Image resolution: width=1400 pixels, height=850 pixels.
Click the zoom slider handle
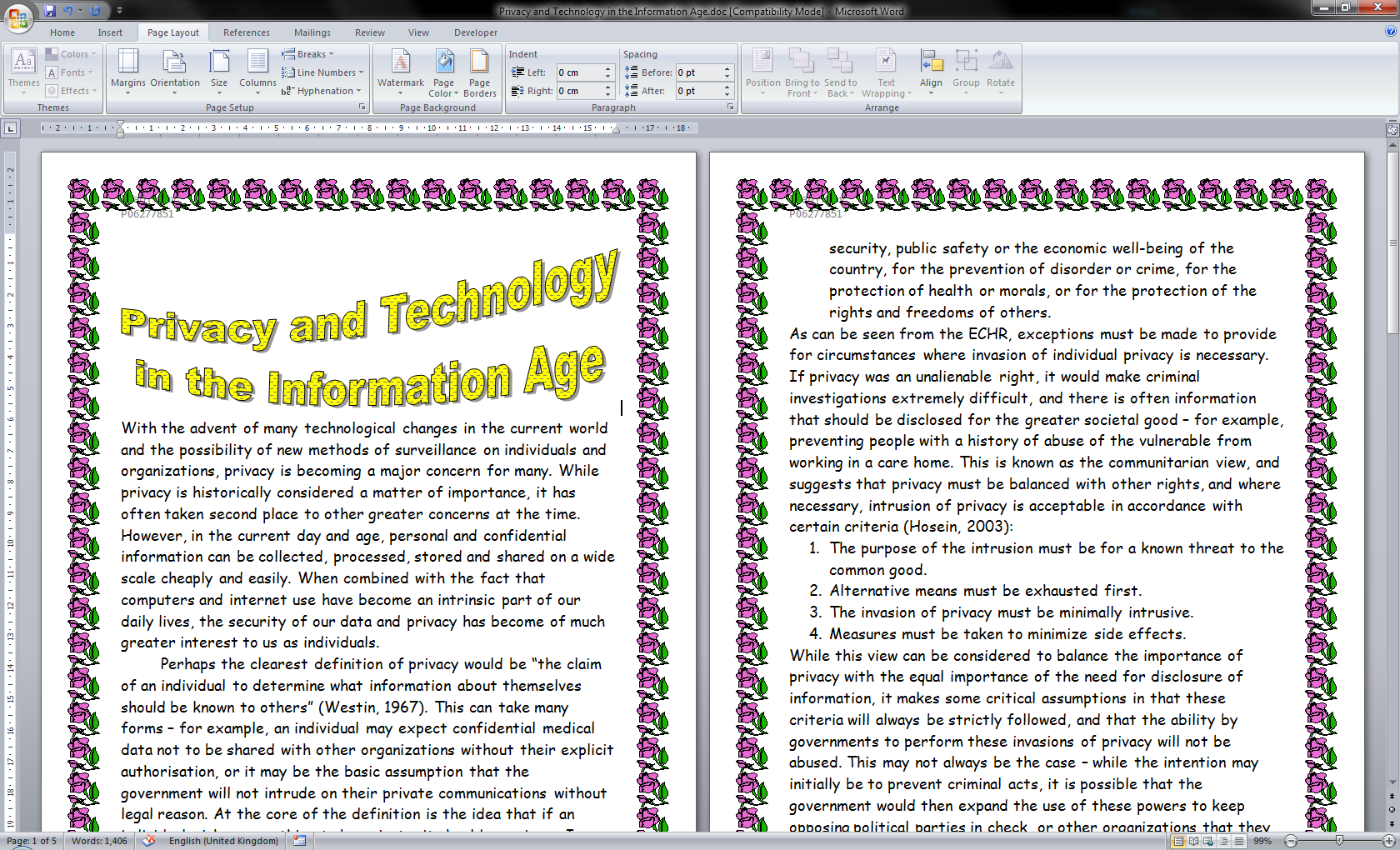[x=1339, y=841]
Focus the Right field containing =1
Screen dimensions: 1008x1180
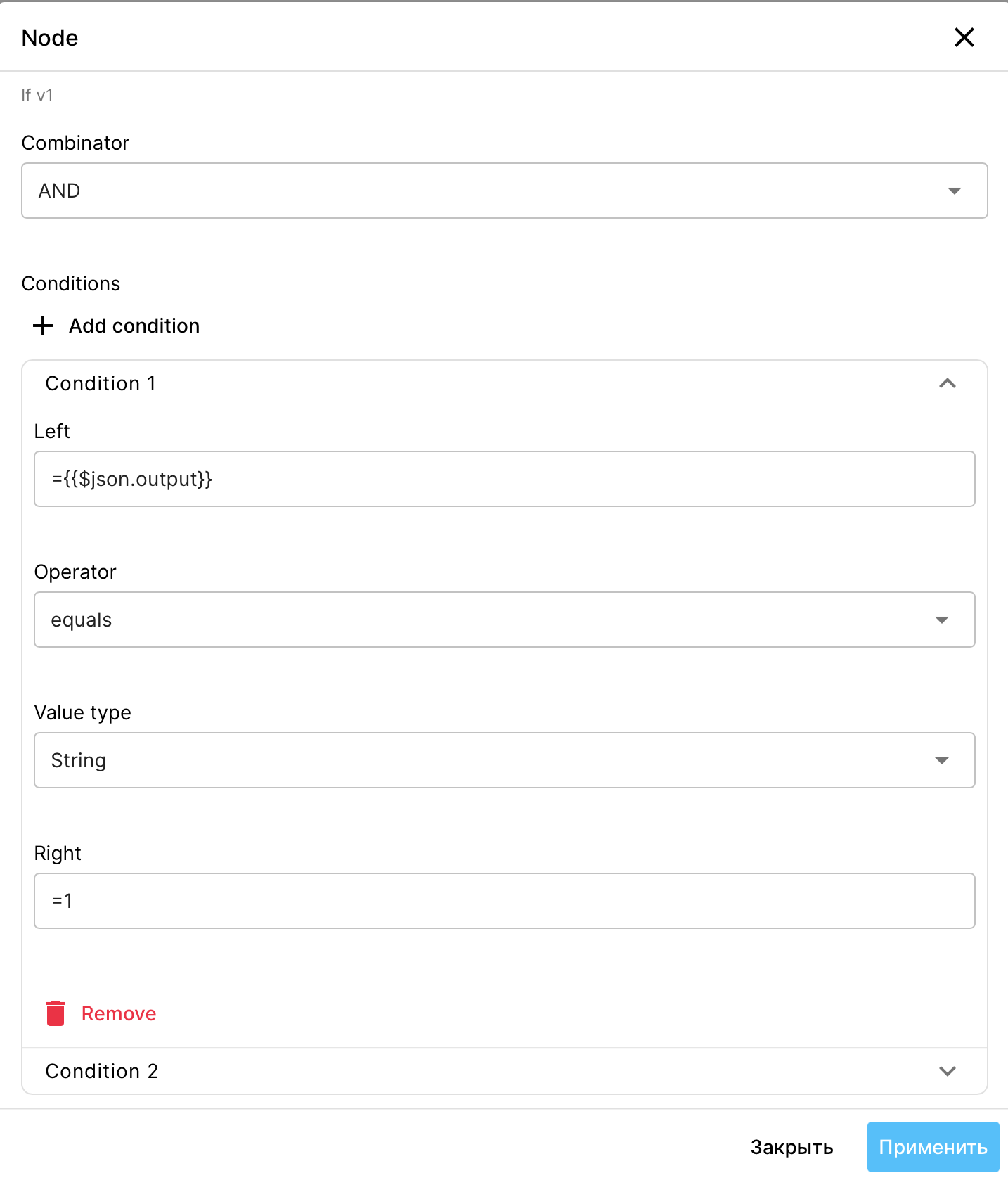[x=504, y=901]
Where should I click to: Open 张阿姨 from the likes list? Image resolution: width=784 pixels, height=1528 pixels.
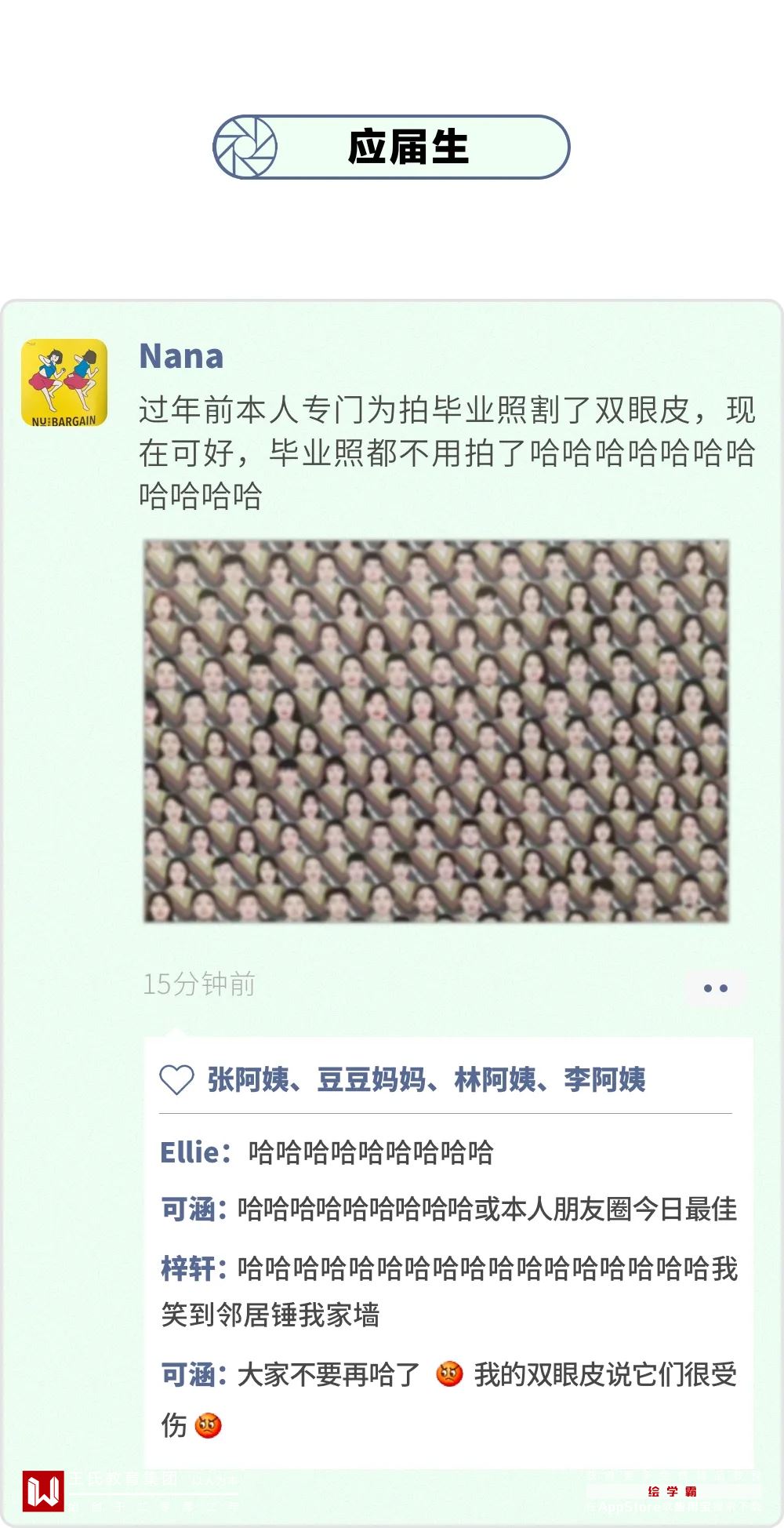249,1080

########################################

Copying starts at the line containing "Where should I" and ends at the last line of the material above; repeat only those lines exactly and omit the pictures.

• Task response:
Where should I click to: Open 张阿姨 from the likes list? Image resolution: width=784 pixels, height=1528 pixels.
249,1080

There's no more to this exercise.